ТЕКСТ СТРАНИЦЫ ::
☆ ☆ ☆ ☆ ☆

Ну и что же? Исчезли «тунгусятники», никто уже не обманывает, не угнетает доверчивый таежный народ, никто его не обирает, никто не распоряжается его землей и долей, не спросясь, не считаясь с волей древнего народа?
Нам бы присмотреться к уникальному явлению, изучить бы, как это в суровейших условиях Заполярья приспособились к тундре и лесотундре народы, вытесненные когда-то с южных мест, и выжили здесь, да поучиться бы у них кой-чему, перенять их опыт бескровного освоения северных пространств. Но цивилизованные, самоуверенные народы стали навязывать северянам свой, как им кажется, образцовый опыт жизни, северяне же не слушаются, не принимают разгула, шума и разврата цивилизованных дикарей. Начнут на них нажимать, они откочевывают еще дальше, в снега и льды, — если уж отступать некуда вымирают.

☆ ☆ ☆ ☆ ☆

СТРОКИ ::
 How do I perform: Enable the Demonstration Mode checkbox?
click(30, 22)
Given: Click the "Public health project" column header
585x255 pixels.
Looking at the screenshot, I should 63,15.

☆ ☆ ☆ ☆ ☆

УСЛОВИЯ ЗАДАНИЯ ::
A) Перепишите слово в слово кусок текста страницы от «Нам бы присмотреться» до «отступать некуда вымирают.».
B) Перечислите всё, чего, судя по тексту страницы, северяне не принимают от цивилизованных дикарей.
Список выше стоит особняком и к тексту страницы не относится.

РЕШЁННЫЕ ЗАДАЧИ ::
A)
Нам бы присмотреться к уникальному явлению, изучить бы, как это в суровейших условиях Заполярья приспособились к тундре и лесотундре народы, вытесненные когда-то с южных мест, и выжили здесь, да поучиться бы у них кой-чему, перенять их опыт бескровного освоения северных пространств. Но цивилизованные, самоуверенные народы стали навязывать северянам свой, как им кажется, образцовый опыт жизни, северяне же не слушаются, не принимают разгула, шума и разврата цивилизованных дикарей. Начнут на них нажимать, они откочевывают еще дальше, в снега и льды, — если уж отступать некуда вымирают.

B) Разгул, шум, разврат.